═════ Stored rows ═════

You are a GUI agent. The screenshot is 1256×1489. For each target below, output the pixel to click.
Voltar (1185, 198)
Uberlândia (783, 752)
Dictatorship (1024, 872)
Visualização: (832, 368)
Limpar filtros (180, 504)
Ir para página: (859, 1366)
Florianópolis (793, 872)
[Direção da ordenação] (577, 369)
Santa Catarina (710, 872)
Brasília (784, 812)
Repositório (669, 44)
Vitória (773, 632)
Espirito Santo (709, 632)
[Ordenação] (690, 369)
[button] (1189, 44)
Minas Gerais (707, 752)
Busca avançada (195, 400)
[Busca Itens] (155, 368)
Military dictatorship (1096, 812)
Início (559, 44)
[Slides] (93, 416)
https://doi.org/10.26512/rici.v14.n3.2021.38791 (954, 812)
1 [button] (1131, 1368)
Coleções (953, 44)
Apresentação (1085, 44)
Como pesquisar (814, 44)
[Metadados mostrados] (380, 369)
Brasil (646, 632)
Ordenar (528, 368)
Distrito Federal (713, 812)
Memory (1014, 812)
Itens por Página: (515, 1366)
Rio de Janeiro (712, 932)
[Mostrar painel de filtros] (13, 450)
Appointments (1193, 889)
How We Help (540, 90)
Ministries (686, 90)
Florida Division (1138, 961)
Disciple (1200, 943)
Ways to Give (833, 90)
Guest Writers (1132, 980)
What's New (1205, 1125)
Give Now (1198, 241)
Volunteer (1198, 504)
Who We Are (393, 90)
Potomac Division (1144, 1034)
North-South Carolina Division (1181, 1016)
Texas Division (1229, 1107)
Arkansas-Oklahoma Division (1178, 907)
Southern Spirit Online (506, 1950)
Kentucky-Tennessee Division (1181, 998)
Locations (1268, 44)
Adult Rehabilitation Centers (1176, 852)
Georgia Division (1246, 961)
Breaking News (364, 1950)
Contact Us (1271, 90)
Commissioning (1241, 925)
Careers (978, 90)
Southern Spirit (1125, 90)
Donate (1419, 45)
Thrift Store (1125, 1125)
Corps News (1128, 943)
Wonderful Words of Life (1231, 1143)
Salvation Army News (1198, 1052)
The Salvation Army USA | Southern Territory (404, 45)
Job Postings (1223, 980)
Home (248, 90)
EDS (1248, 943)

═════

◆ **Set exercise**:
Arrange the lines from the one containing "North-South Carolina Division (1181, 1016)" through the last line, inclusive, as a JSON list of strings, one string per line, leaving out any blank lines.

◆ **Exercise result**:
[
  "North-South Carolina Division (1181, 1016)",
  "Texas Division (1229, 1107)",
  "Arkansas-Oklahoma Division (1178, 907)",
  "Southern Spirit Online (506, 1950)",
  "Kentucky-Tennessee Division (1181, 998)",
  "Locations (1268, 44)",
  "Adult Rehabilitation Centers (1176, 852)",
  "Georgia Division (1246, 961)",
  "Breaking News (364, 1950)",
  "Contact Us (1271, 90)",
  "Commissioning (1241, 925)",
  "Careers (978, 90)",
  "Southern Spirit (1125, 90)",
  "Donate (1419, 45)",
  "Thrift Store (1125, 1125)",
  "Corps News (1128, 943)",
  "Wonderful Words of Life (1231, 1143)",
  "Salvation Army News (1198, 1052)",
  "The Salvation Army USA | Southern Territory (404, 45)",
  "Job Postings (1223, 980)",
  "Home (248, 90)",
  "EDS (1248, 943)"
]